Se tornassi indietro rifaresti il servizio militare e andresti ancora a combattere nella Guerra del Golfo?

Il servizio militare mi ha insegnato il valore della disciplina e l’importanza del trovare un equilibrio nella propria vita, anche a non eccedere con le spese. Lì ho imparato a credere in me stesso e a prestare attenzione a me e ai miei bisogni. Mi chiedi se lo rifarei? Probabilmente no. Possiedo una maggior conoscenza e consapevolezza oggi e mi rendo conto che il Governo può facilmente fomentare l’esercito per degli scopi che non beneficiano me come cittadino, né la mia gente.
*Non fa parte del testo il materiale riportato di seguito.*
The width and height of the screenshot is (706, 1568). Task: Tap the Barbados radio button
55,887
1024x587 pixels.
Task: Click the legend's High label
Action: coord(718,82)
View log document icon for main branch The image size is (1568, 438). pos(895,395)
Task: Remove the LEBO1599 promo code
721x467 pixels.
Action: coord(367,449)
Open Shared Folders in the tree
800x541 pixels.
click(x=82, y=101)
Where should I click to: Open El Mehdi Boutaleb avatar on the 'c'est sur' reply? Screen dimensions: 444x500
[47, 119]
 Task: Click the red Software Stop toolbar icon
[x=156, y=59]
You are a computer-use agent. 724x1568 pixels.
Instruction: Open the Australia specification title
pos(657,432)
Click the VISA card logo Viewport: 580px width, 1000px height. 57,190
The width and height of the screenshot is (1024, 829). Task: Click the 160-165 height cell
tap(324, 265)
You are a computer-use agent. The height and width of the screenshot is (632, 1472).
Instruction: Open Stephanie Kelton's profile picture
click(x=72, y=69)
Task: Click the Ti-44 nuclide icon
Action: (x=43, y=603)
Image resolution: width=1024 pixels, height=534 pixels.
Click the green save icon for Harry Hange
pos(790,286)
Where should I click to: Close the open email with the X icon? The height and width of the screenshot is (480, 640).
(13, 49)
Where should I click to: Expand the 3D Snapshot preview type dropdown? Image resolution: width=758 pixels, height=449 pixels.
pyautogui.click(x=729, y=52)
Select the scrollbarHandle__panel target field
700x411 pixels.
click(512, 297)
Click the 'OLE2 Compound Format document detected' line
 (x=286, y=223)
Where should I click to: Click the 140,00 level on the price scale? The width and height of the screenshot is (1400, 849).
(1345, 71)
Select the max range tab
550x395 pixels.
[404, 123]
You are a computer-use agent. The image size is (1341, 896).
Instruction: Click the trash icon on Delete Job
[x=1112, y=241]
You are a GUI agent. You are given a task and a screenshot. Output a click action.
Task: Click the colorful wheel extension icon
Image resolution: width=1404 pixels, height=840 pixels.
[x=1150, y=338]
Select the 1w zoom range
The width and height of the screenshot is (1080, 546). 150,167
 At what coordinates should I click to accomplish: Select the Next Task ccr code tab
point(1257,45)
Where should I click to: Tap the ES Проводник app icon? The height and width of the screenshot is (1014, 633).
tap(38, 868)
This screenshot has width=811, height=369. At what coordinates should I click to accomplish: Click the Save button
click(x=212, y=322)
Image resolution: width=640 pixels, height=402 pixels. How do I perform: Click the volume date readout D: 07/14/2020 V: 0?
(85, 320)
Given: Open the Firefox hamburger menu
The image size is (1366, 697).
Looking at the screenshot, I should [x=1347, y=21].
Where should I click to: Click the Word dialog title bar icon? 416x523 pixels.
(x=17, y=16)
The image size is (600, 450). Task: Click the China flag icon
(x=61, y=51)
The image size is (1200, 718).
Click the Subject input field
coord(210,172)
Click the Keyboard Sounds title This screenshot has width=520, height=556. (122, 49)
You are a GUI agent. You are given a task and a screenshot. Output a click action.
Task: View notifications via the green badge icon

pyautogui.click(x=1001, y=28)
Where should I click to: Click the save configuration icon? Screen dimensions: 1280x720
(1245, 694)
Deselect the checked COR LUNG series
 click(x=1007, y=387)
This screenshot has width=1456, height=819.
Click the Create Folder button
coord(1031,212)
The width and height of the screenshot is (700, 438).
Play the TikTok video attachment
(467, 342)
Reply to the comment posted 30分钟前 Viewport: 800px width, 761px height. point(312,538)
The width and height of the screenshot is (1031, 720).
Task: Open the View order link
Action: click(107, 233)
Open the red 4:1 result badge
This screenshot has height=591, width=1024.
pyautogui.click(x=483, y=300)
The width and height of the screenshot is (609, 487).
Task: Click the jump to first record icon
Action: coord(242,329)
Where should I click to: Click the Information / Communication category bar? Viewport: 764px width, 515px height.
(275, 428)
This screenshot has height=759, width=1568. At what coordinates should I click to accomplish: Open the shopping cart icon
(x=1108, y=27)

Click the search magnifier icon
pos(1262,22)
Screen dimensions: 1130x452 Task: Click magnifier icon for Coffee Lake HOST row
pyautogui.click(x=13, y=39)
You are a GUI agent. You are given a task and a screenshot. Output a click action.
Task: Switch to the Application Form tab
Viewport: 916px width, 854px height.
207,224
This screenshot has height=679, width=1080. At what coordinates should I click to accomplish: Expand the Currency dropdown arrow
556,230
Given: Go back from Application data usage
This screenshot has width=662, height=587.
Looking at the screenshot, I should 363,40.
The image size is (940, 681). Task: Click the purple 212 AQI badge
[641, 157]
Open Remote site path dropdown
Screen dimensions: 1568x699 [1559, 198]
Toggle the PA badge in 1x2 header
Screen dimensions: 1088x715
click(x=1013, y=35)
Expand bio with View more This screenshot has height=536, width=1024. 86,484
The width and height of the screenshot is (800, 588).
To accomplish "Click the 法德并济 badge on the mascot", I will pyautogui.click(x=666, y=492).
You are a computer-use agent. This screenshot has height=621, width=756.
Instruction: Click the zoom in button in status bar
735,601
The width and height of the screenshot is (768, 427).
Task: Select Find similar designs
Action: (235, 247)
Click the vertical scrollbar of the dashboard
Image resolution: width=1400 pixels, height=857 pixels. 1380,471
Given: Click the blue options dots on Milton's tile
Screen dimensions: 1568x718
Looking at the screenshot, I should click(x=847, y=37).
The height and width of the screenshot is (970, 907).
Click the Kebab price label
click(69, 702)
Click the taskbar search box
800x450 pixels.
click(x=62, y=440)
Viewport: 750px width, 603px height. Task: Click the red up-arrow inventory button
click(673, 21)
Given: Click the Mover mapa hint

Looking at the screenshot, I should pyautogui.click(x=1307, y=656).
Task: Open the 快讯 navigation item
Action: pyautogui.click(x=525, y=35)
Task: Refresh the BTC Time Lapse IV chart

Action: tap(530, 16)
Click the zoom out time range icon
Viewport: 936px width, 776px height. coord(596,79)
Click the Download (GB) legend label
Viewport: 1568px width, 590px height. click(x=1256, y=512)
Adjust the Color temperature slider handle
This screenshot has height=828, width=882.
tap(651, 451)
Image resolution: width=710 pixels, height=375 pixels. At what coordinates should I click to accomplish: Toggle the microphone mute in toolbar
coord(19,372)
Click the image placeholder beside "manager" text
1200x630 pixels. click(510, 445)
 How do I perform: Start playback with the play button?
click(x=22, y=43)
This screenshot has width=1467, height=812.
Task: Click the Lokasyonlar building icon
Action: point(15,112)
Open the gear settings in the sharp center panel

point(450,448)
Un sacco di leader oggi sono razzisti e anche coloro che non lo sarebbero sono costretti ad assumere atteggiamenti razzisti per arrivare alla fine della giornata. Quindi oggi non metterei la mia vita in pericolo per supportare delle norme che non sono a favore della mia gente.

Disciplina e divertimento nel lavoro: qual è la percentuale di importanza?

Anche il divertimento è importante nel lavoro, certo. Sono entrambi importanti, 50 e 50 direi.

Anche ai tuoi figli cerchi di trasmettere questo?

I miei figli sanno da dove veniamo ovvero dal nulla. Sono consapevoli e sanno anche del privilegio che stanno vivendo ora a essere i figli di Shaggy. Penso sia importante non farglielo mai dimenticare.